Gustave Courbet painting description Sleepers

The erotic picture “The Sleepers” was painted by the Western European artist Gustave Kurbe in 1866 by order of a diplomat from the Ottoman Empire, who at that time lived in Paris. The plot is based on two completely naked women, a blonde and a brunette, hugging a white sheet. Their general appearance and posture, as well as some other individual details of the image, clearly indicate that the picture shows lesbians.
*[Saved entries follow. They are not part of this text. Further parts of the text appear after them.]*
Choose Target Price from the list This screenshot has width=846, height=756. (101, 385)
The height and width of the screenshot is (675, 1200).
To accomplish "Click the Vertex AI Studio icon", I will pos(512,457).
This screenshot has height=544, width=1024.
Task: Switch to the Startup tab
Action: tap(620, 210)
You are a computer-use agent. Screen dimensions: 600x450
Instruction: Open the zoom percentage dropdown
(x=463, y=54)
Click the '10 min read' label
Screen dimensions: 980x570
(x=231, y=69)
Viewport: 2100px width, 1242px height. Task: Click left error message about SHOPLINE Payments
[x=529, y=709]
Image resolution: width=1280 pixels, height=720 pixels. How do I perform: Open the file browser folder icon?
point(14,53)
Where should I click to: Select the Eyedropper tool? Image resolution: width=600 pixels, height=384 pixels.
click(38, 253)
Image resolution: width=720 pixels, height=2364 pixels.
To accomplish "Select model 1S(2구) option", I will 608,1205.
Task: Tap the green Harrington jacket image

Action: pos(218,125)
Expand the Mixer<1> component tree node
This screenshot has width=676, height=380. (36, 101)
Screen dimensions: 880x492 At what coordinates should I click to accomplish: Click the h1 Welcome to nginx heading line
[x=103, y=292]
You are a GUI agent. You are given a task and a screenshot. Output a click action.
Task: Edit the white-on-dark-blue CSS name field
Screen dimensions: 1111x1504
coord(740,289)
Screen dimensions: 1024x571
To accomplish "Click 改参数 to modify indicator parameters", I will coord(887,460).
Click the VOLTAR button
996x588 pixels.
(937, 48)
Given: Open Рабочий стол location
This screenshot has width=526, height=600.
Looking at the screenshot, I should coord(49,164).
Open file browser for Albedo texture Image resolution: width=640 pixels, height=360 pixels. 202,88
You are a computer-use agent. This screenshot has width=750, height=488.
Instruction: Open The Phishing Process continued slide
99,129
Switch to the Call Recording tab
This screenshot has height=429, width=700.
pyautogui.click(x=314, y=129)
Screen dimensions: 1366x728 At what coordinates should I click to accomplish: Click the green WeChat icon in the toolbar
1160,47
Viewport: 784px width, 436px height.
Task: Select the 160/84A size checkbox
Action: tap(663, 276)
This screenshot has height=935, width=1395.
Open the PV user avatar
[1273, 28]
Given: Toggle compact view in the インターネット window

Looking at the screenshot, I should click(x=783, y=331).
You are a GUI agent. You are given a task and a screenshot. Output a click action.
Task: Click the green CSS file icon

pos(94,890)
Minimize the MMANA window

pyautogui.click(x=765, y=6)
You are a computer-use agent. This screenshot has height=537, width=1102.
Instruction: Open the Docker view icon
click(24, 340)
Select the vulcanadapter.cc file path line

The figures of women are deployed in such a way that the breasts, thighs and buttocks turn out to be the most visible and distinctly written out, which indicates a high eroticism of the whole composition.

The appearance of this canvas, which was immediately perceived as innovative and beyond the traditional concept of morality, caused extreme disapproval of a large part of French society. The writer Alexander Dumas Jr., who was familiar with this picture, called the author a bastard and described him as “the embodiment of the idiotic and powerless,” far from any humanity and high art. After wide condemnation in the press, “Sleepers”, like another Courbet’s work “The Origin of the World”, where the artist depicted the female genitals close-up, was hidden for a long time in private collections in Paris and was not exhibited to the public until the end of the twentieth century.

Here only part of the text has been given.